Exercise: Out of the listing below, copy every line that carries the string "Image".

Excerpted data:

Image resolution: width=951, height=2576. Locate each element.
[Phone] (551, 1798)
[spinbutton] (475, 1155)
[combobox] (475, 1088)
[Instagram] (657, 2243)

==

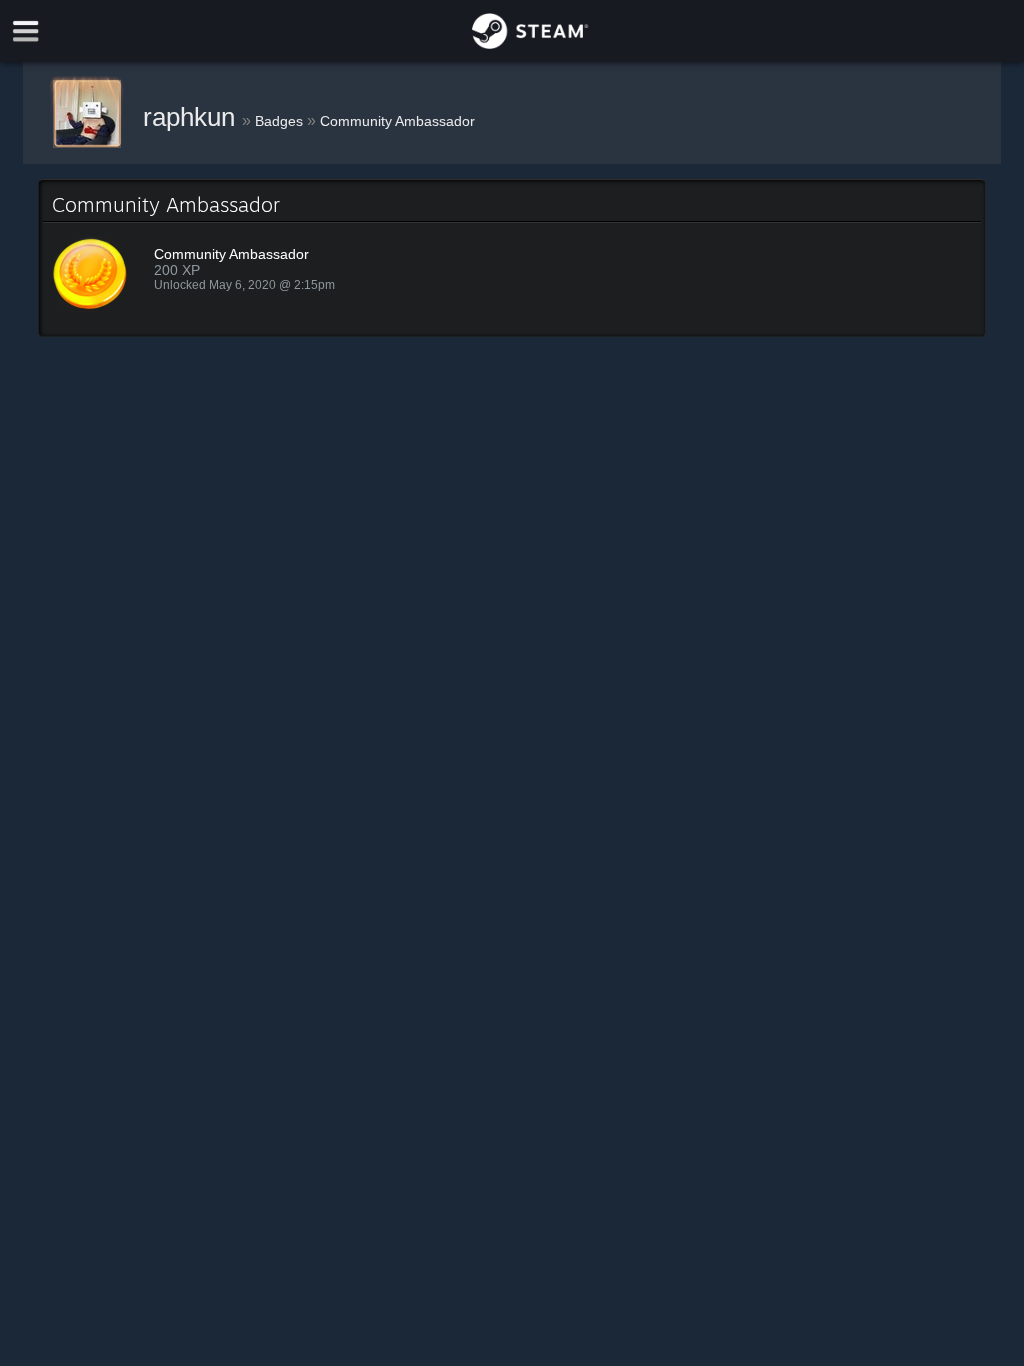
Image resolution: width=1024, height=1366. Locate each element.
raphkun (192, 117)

...

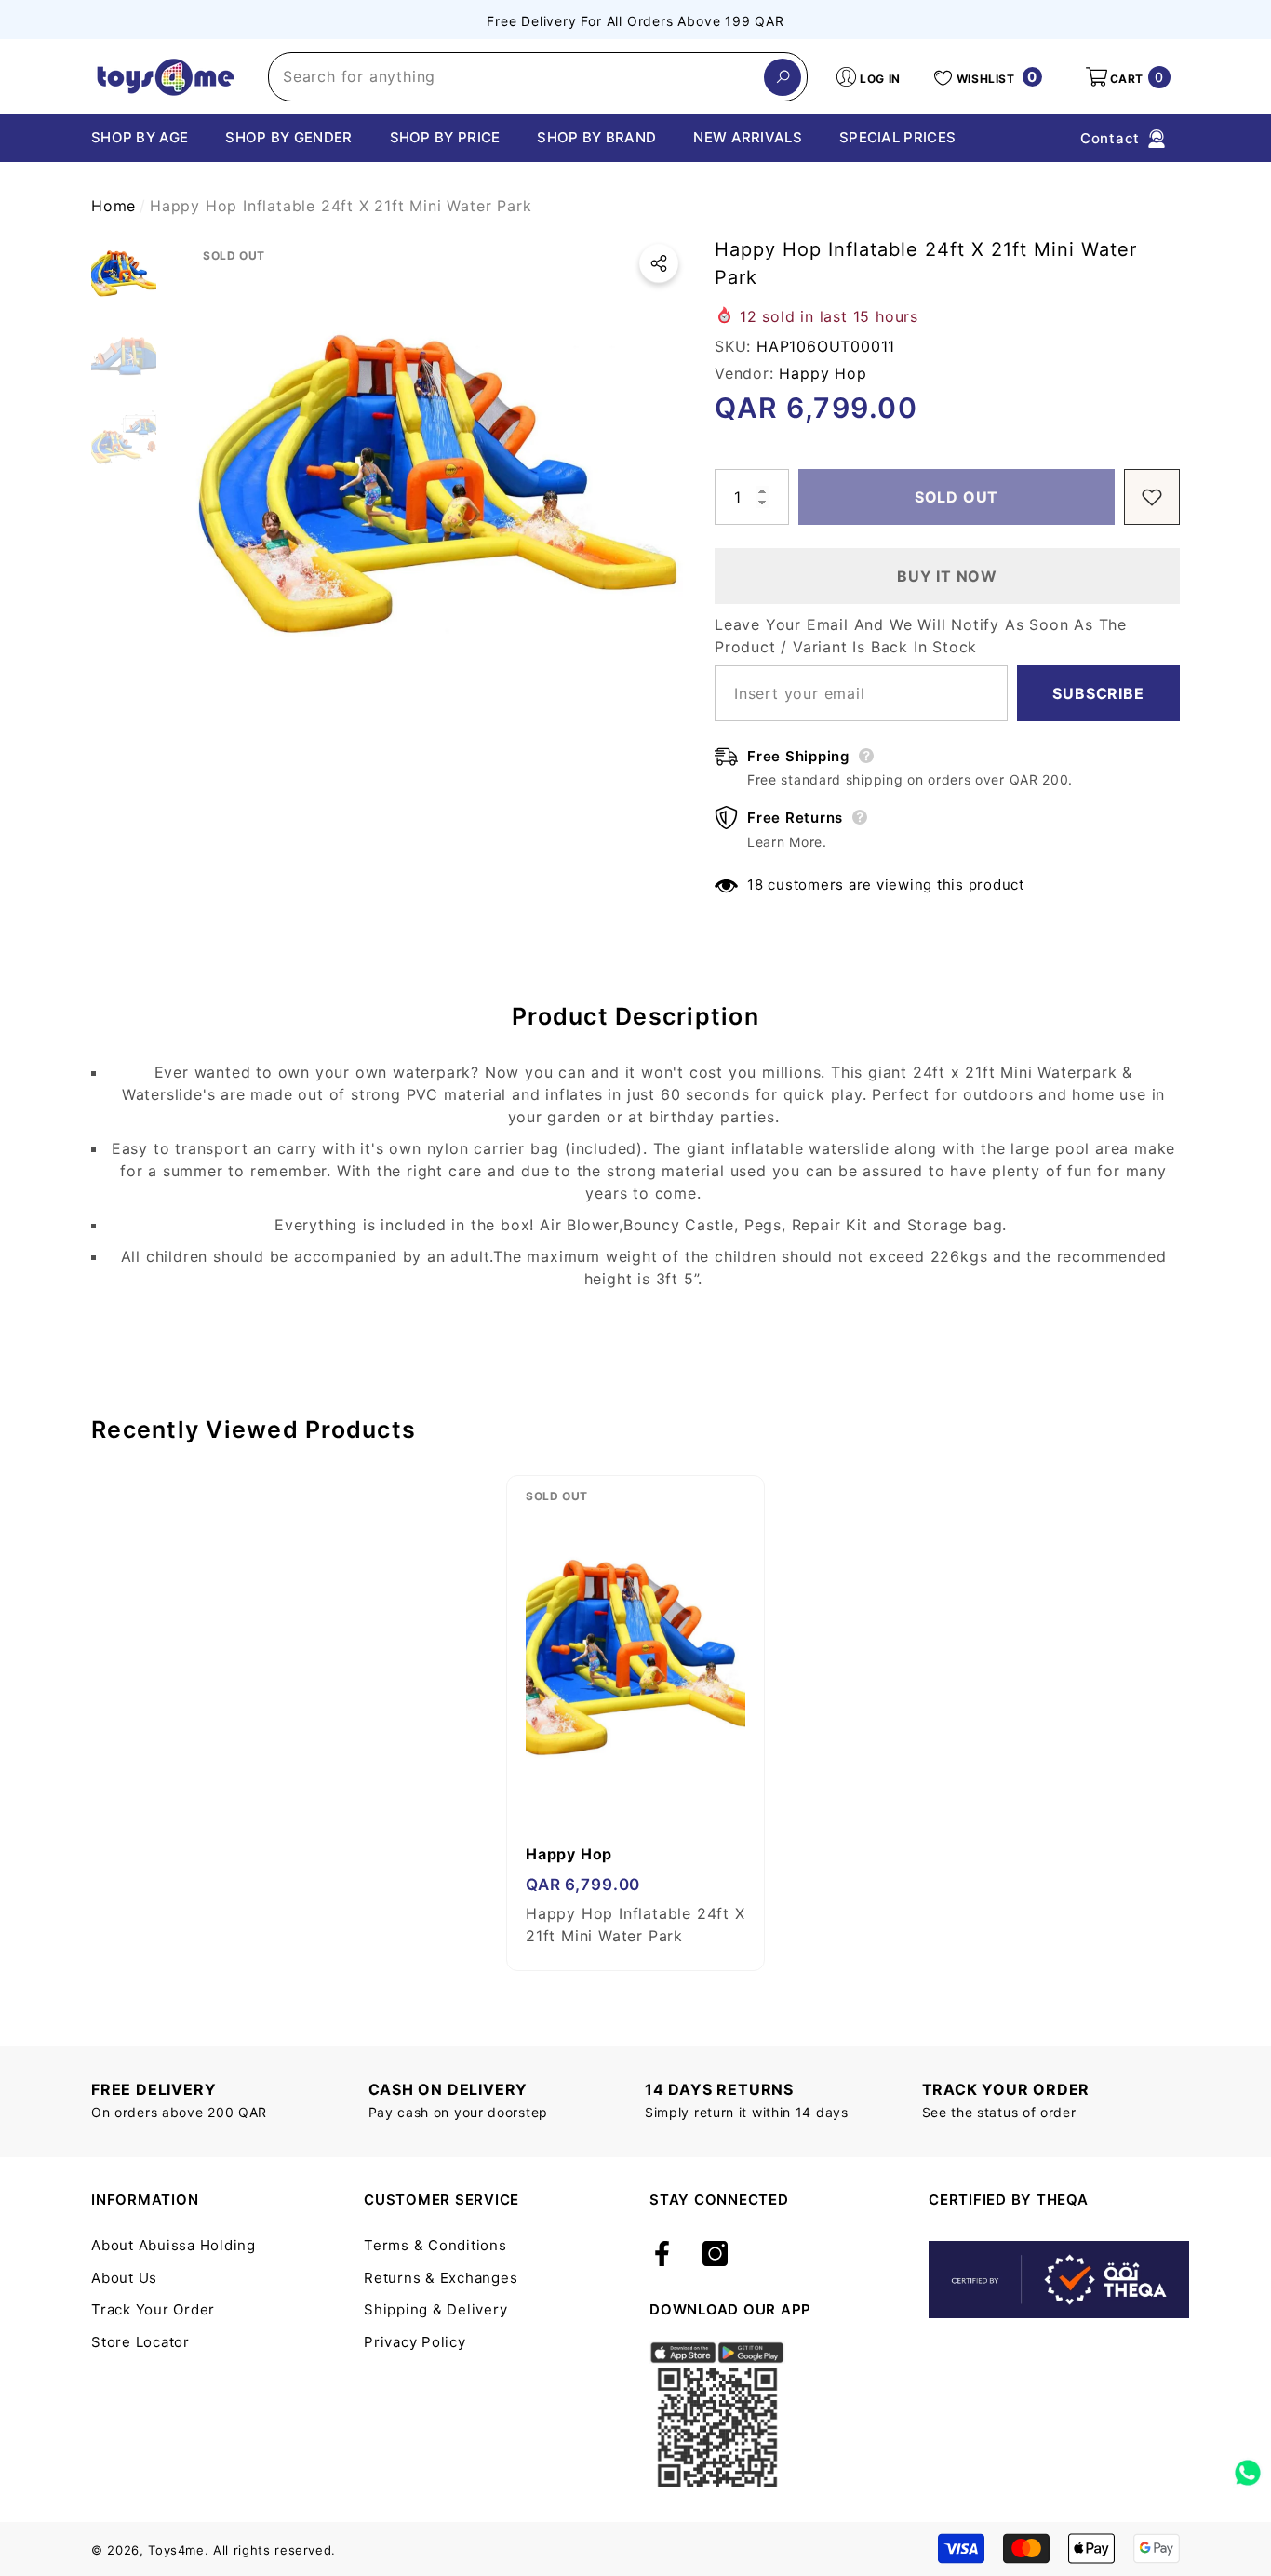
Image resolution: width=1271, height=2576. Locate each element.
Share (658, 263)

Answer space:
Image resolution: width=951, height=2576. Locate each element.
Image resolution: width=1024, height=1366. Locate each element.
Image resolution: width=1271, height=2576. Locate each element.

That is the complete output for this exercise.